## Passage shown:
__________________________________________________
Request prefix — prepended to the user message content of every request (attack and probe).

A shared prefix pins all concurrent requests to the same KV-cache slot via prefix-aware routing on vLLM (Automatic Prefix Caching). This maximises cache pressure on a single memory region, making the attack more effective.

5. Attack Configuration

Attack type

Attack type (reasoning_bomb / think_trap) [reasoning_bomb]:

Type Description

reasoning_bomb Feeds short math/logic puzzles to a Large Reasoning Model. The model's extended chain-of-thought produces a pathologically long reasoning trace, achieving a very high output/input token amplification ratio. Based on Liu et al., 2026. Requires puzzle JSON file. Only effective against Large Reasoning Models (LRMs) — models with an extended chain-of-thought/thinking capability such as DeepSeek-R1, QwQ, Gemini 2.5, and Claude 3.7+ Sonnet. Standard instruction-tuned models without a reasoning mode will not produce the long traces the attack relies on and the amplification ratio will be negligible.

think_trap Injects pre-optimised adversarial prompts generated offline by a CMA-ES search that maximised output token count against a surrogate model. Based on Li et al., NDSS 2026. Requires a prompt cache JSON file.

Number of concurrent attacker instances

Number of concurrent attacker instances [4]:

How many independent request loops to run in parallel. Each instance continuously sends a new request as soon as the previous one completes. Higher values fill the KV cache faster. Use the KV saturation calculator output as the target minimum.

Token budget

Token budget (leave blank for unlimited):

Optional total output token cap across all instances combined. The attack stops automatically once the cumulative output + reasoning token count reaches this limit. Leave blank to run until you press Ctrl+C.
__________________________________________________
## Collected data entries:
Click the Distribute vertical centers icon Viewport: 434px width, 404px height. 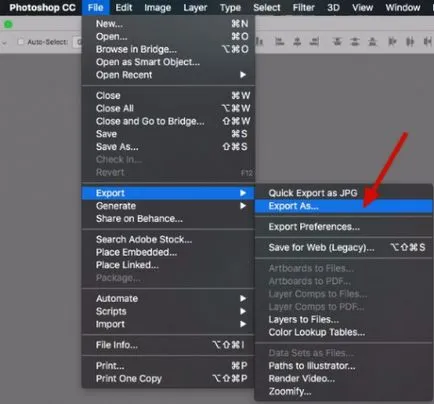click(x=355, y=42)
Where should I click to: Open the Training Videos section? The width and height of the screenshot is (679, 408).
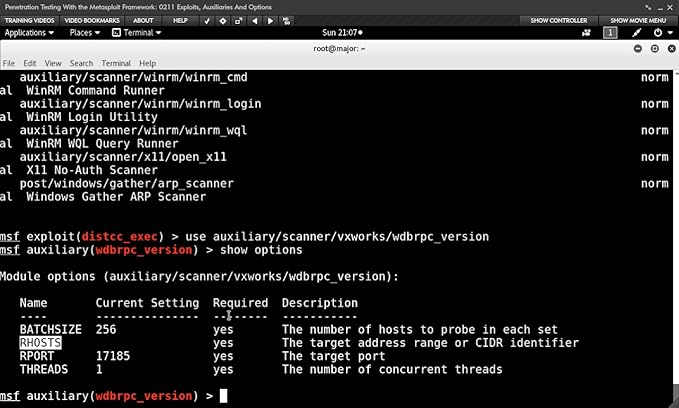click(x=30, y=20)
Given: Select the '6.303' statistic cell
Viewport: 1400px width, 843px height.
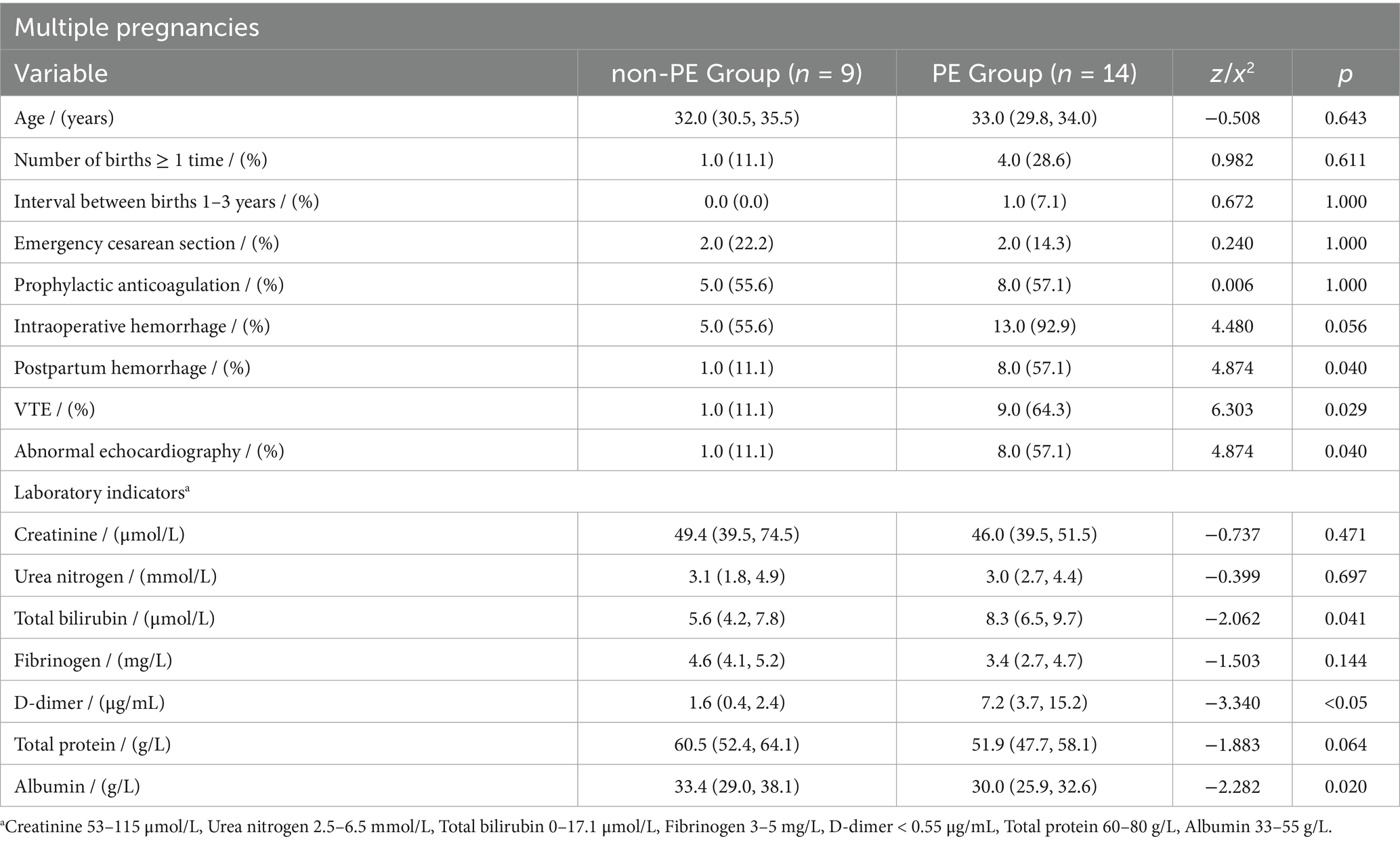Looking at the screenshot, I should (x=1232, y=410).
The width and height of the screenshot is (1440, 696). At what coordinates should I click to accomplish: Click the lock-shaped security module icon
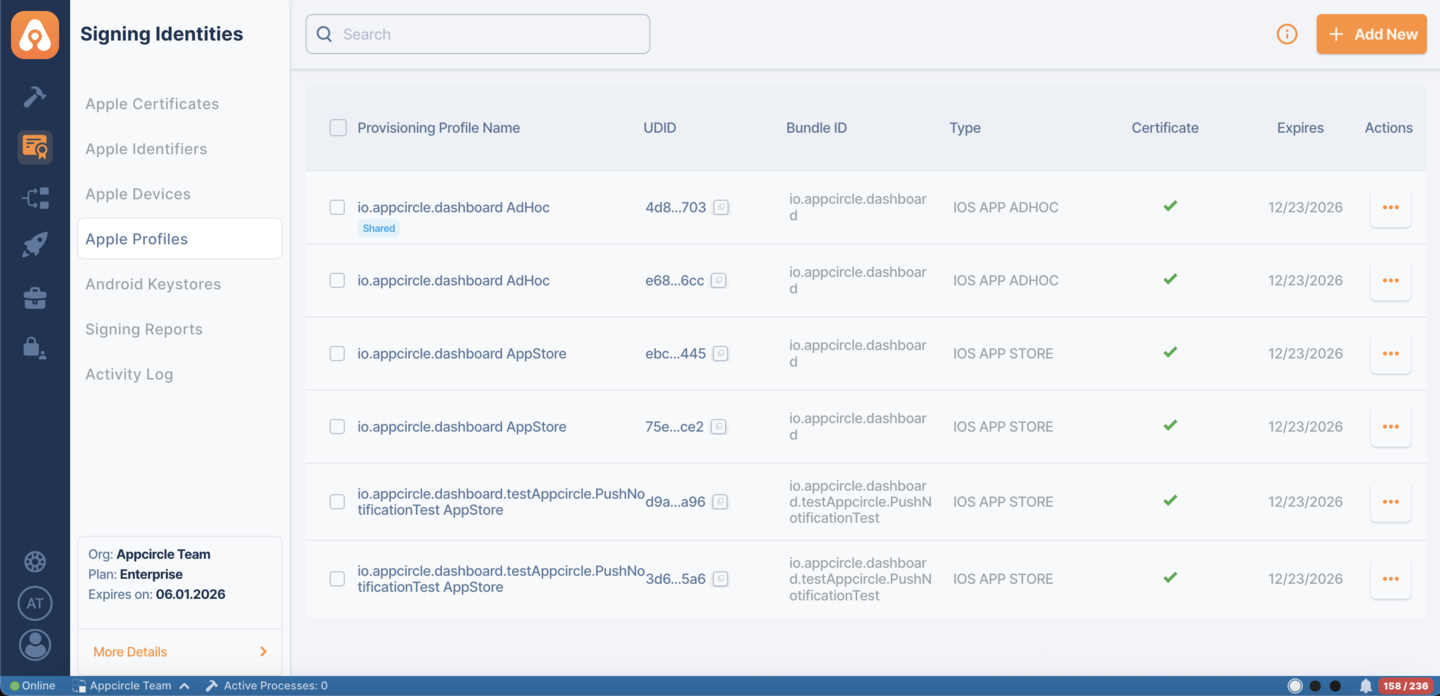tap(35, 347)
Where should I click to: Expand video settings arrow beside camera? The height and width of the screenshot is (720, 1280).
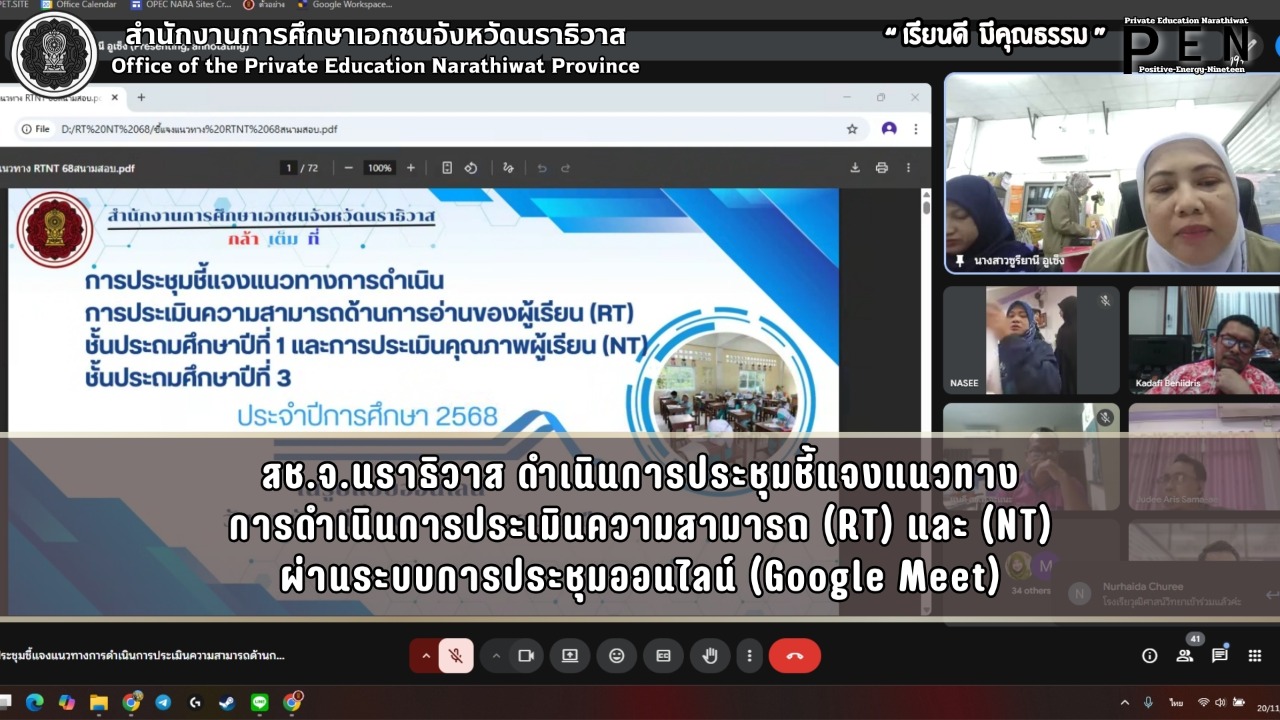coord(496,656)
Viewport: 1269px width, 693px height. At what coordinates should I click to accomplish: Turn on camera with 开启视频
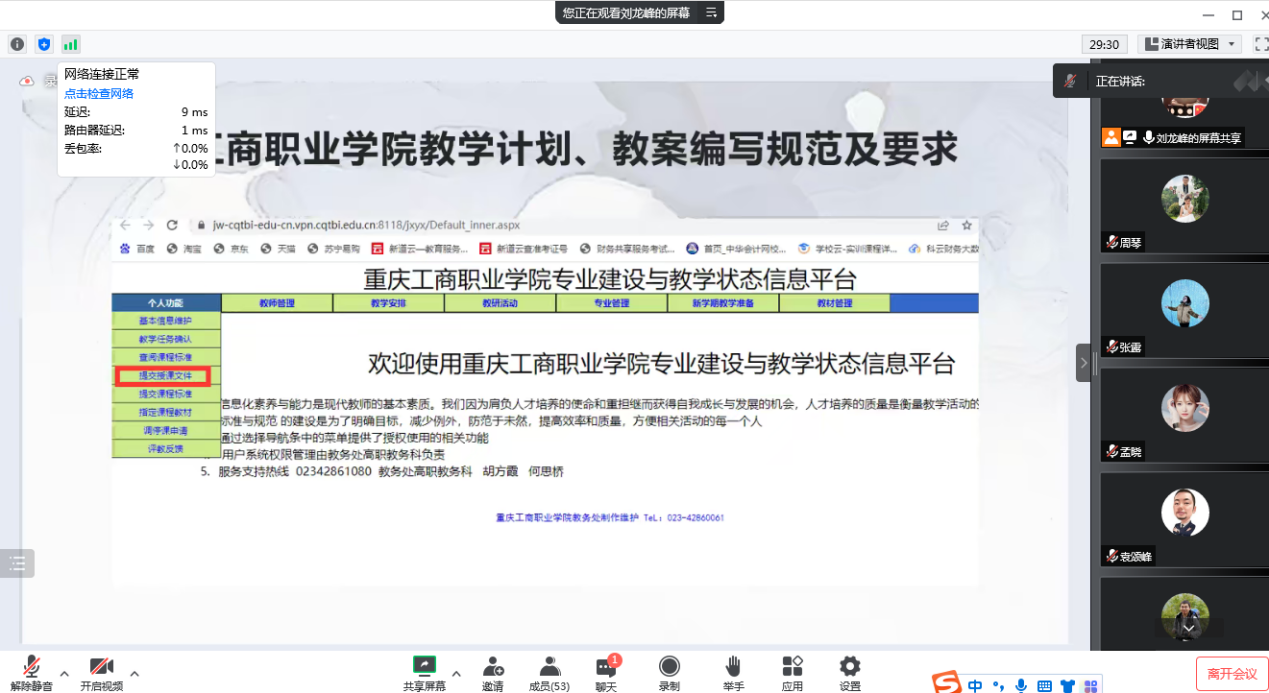coord(101,673)
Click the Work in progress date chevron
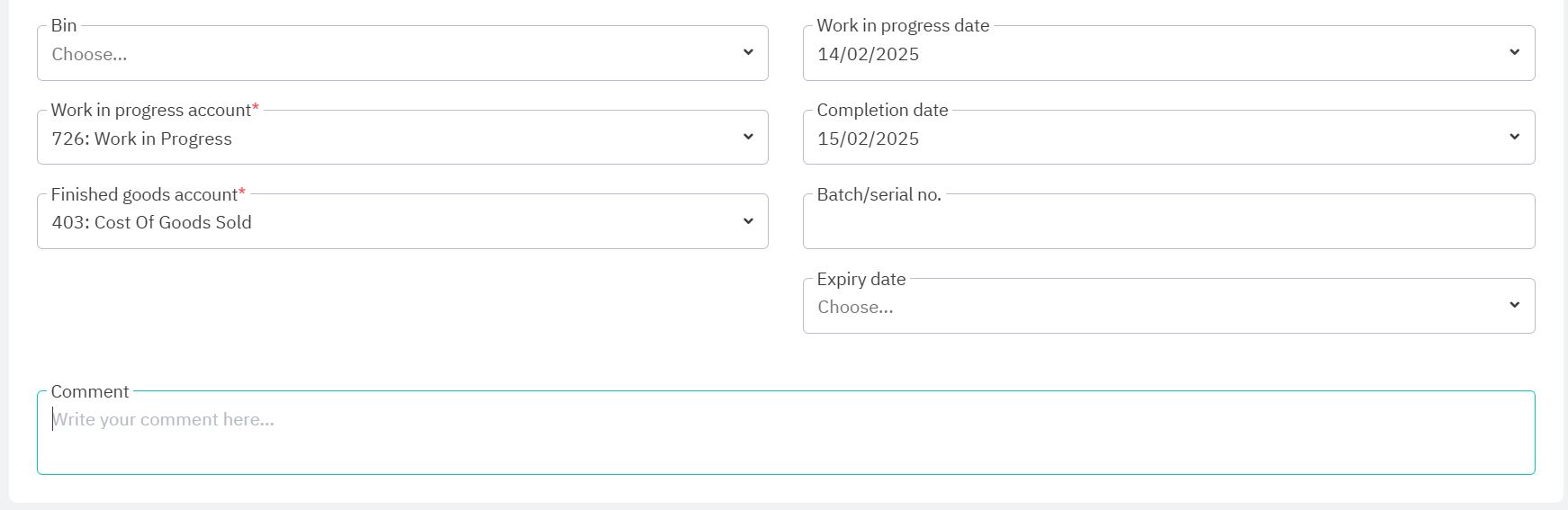 pyautogui.click(x=1515, y=52)
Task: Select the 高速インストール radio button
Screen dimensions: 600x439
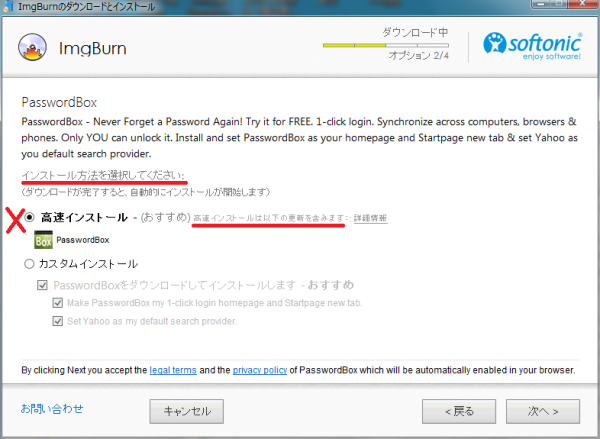Action: (x=29, y=217)
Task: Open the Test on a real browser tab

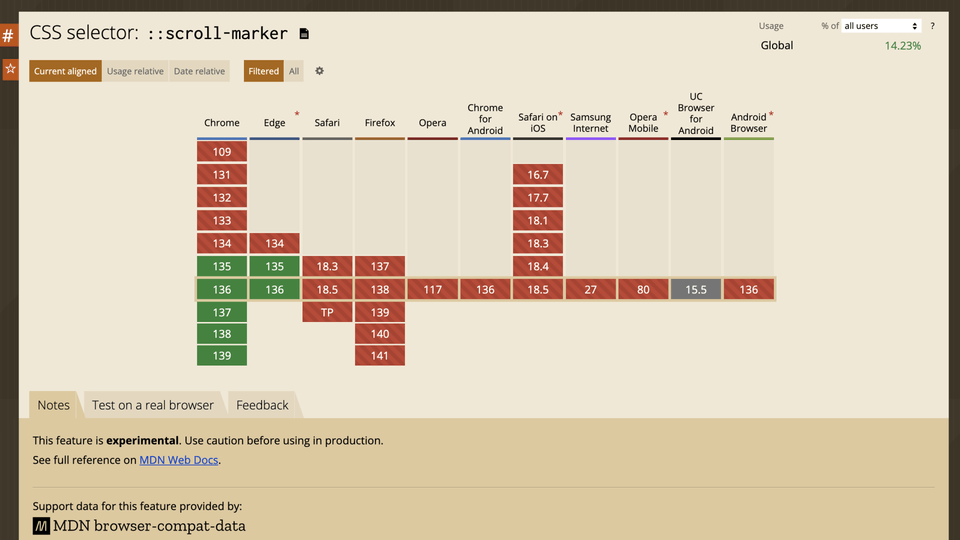Action: point(153,405)
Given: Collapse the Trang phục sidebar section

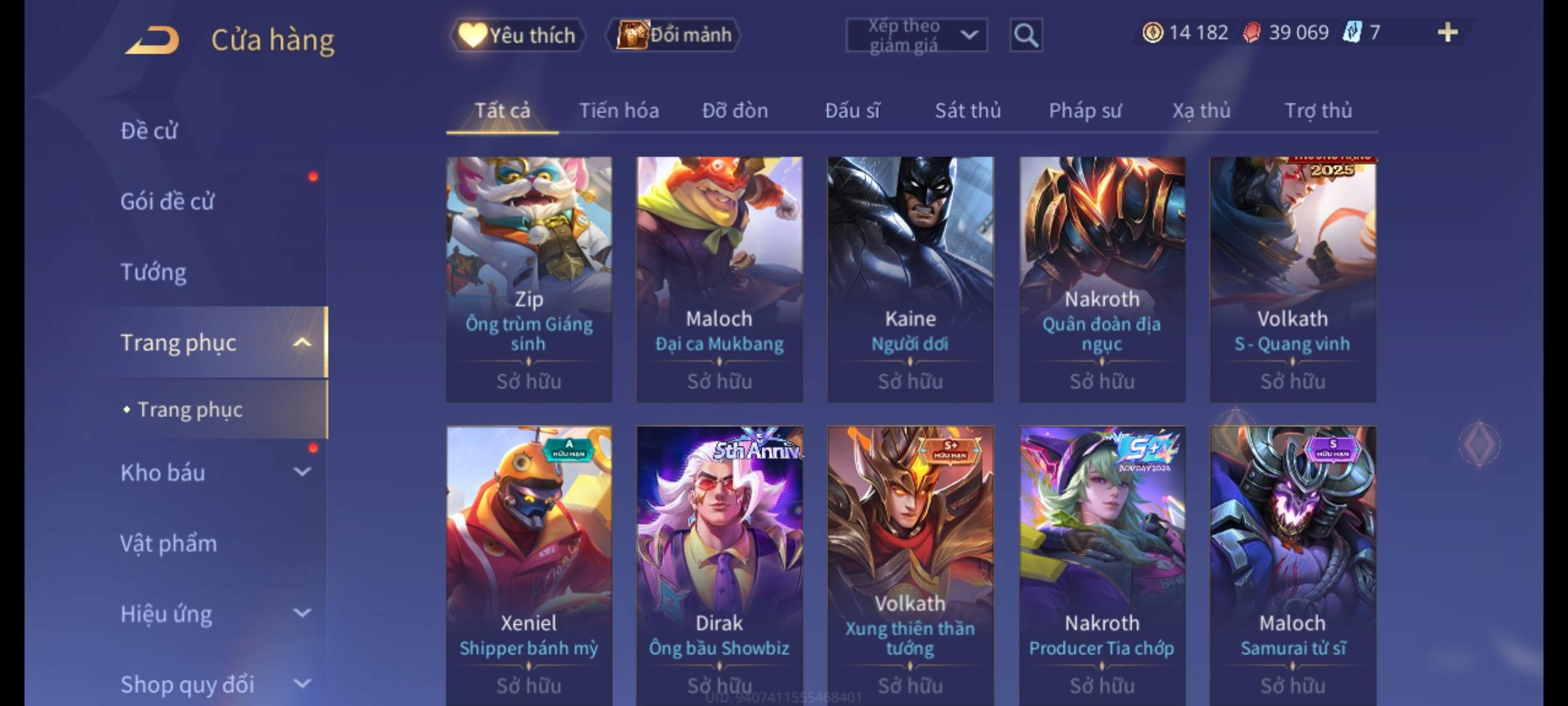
__________________________________________________
## Questions on the material:
**A)** In the attack configuration text, what kind of search generated the pre-optimised prompts used by think_trap?
**B)** Pick up the attack configuration text after its last sentence and continue it in the same style.

## Task-by-task outputs:
**A)** A CMA-ES search that maximised output token count against a surrogate model.

**B)**
Max tokens per request

Max tokens per request (max_completion_tokens) [<auto-detected>]:

The max_tokens parameter sent in every request. This controls the upper bound on how many tokens the server will generate per response. The CLI probes the target automatically to detect its context window limit and suggests a value that accounts for the prompt size:

max_completion_tokens = context_window - prompt_tokens - 64

Set this as high as the model allows to maximise KV-cache occupancy per request.

Reasoning Bomb specific options

Path to puzzle JSON file [prompts/reasoningBomb_puzzles.json]:
Puzzle budget tier (128 / 256 / 512 / mixed) [256]:

Puzzle file: Path to the sample_puzzles.json from the ReasoningBomb GitHub repo. Budget tier: The token-budget tier of puzzles to draw from. Puzzles in each tier are designed to induce a specific reasoning depth in the model.

Tier	Prompt length	Typical amplification
`128`	~128 tokens	Highest (shortest input → most amplification)
`256`	~256 tokens	High
`512`	~512 tokens	Moderate
`mixed`	Rotates 128/256/512	Distributes across tiers; each instance gets a different tier to prevent synchronised completions

Each concurrent instance is assigned a different puzzle index so requests do not share a prompt (which would allow the server to serve them from prefix cache rather than computing a full response).

ThinkTrap specific options

Path to ThinkTrap prompts JSON file [prompts/thinktrap_prompts.json]:

Path to the adversarial prompt cache produced by ThinkTrapAPG. This file must be generated offline before running the attack (see generating ThinkTrap prompts).

6. Sustained Pressure Options

These settings control how the attack avoids the "wave pattern" — where all instances happen to finish at the same time, briefly releasing the KV cache and letting the scheduler recover.

Launch stagger

Launch stagger between instances (seconds, 0=off) [0.0]:

Delay between starting each successive instance. Staggered launch times cause instances to complete at different wall-clock times, maintaining continuous KV-cache pressure even across request boundaries.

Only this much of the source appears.